Perspectivas e desafios do ENEM Digital

Enviada em 23/05/2020

A Quarta Revolução Industrial, característica do século XXI, é marcada pela presença da tecnologia em várias esferas da vida, como na saúde, no lazer e na educação. Nesse contexto, a principal prova para acesso às Universidades do Brasil, o ENEM, está implementando a aplicação digital do exame para otimizar o processo e cortar gastos. No entanto, tal mudança expõe desafios como a segurança da prova no ambiente cibernético e a desigualdade existente no país, o que demanda extremo planejamento e responsabilidade dos agentes públicos na questão.

A princípio, é importante destacar que a migração do ENEM para o âmbito digital inclui o risco de invasões de hackers ao sistema. Nesse sentido, convém citar o “WikiLeaks”, site criado pelo programador Julian Assange, no qual documentos confidenciais do governo americano foram vazados. Analogamente, partindo do pressuposto de que até os Estados Unidos foram vítimas de invasões de dados, sendo eles uma das nações que mais investem em segurança da informação, o ENEM precisaria de um sistema extremamente sólido para impedir ações desse tipo. Logo, os agentes públicos envolvidos nessa mudança devem se ater à essa preocupação e investir em tecnologias que coíbam a atuação de hackers.

Somado a isso, a desigualdade no Brasil pode agravar a assimetria no que tange ao acesso ao ensino superior. Sob essa perspectiva, sabe-se que parte fundamental da preparação do vestibulando consiste em simular a prova e o ambiente de sua aplicação.

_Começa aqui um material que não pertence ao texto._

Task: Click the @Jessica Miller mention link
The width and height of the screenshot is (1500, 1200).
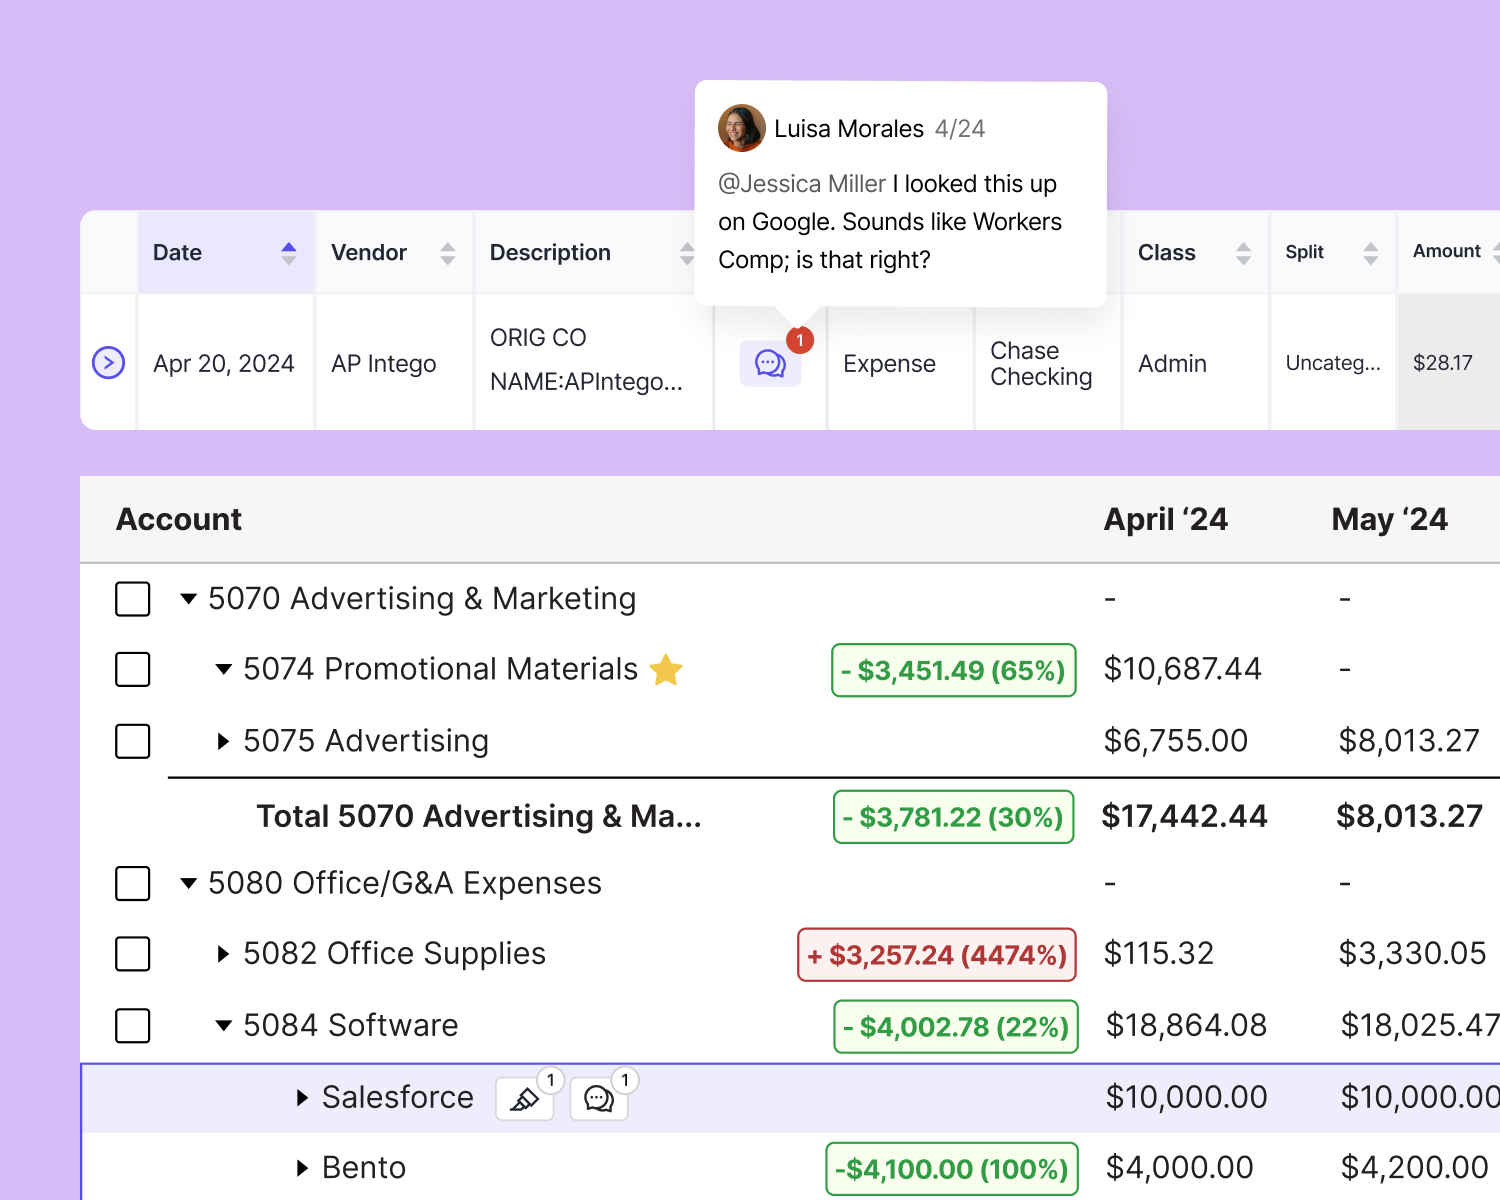Action: pyautogui.click(x=801, y=183)
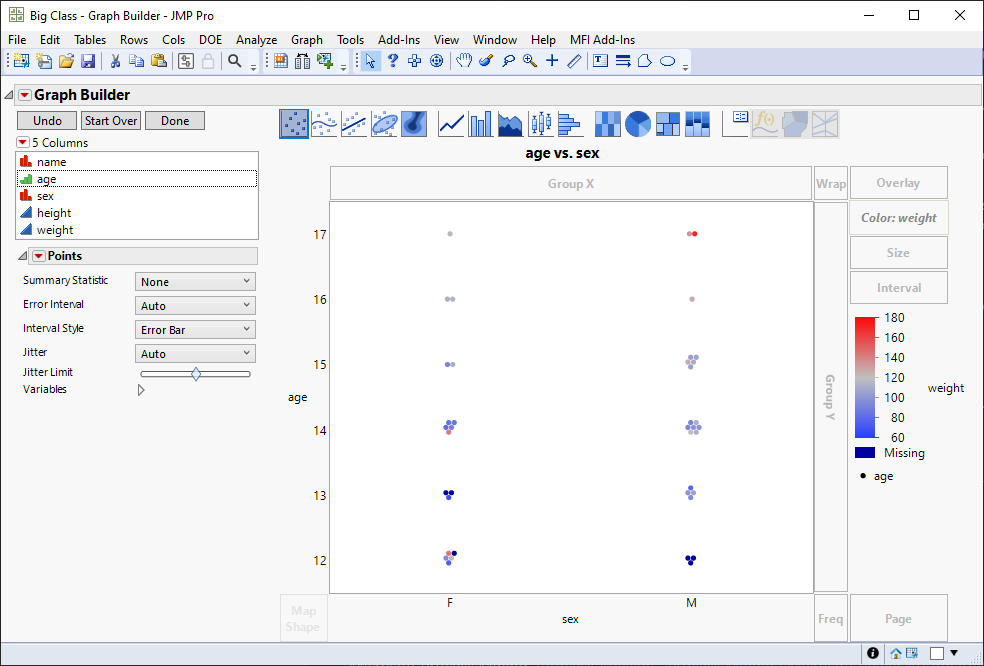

Entretanto, muitas pessoas não possuem computador em casa, o que já caracteriza uma considerável desvantagem, além de contrariar o caráter democrático do exame. Com efeito, a filósofa Marilena Chauí aponta que só existe democracia onde há liberdade, participação e igualdade de todos em qualquer esfera social, o que não é observado nesse caso. Infere-se, pois, que a importância dessa prova para milhões de brasileiros exige planejamento e extrema seriedade, visto que não se trata apenas de reduzir custos, mas do futuro dos jovens do país.

Fica claro, portanto, que existem desafios relacionados ao ENEM Digital e que as perspectivas dessa mudança envolvem posturas estatais. Por essa razão, o Ministério da Educação deve implementar parcerias com grandes empresas de segurança de dados, mediante contratos sigilosos, nos quais haja desenvolvimento de tecnologias que blindem a ação de hackers, a fim de evitar o vazamento de provas. Ademais, cabe ao mesmo Ministério promover melhorias estruturais nas escolas, por meio de compra de computadores, para que sejam feitos simulados digitais mensais, com vistas a suprir a necessidade de preparação daqueles que não possuem computadores em casa. Assim, a Quarta Revolução Industrial abrangerá também o ENEM de forma justa, responsável e democrática.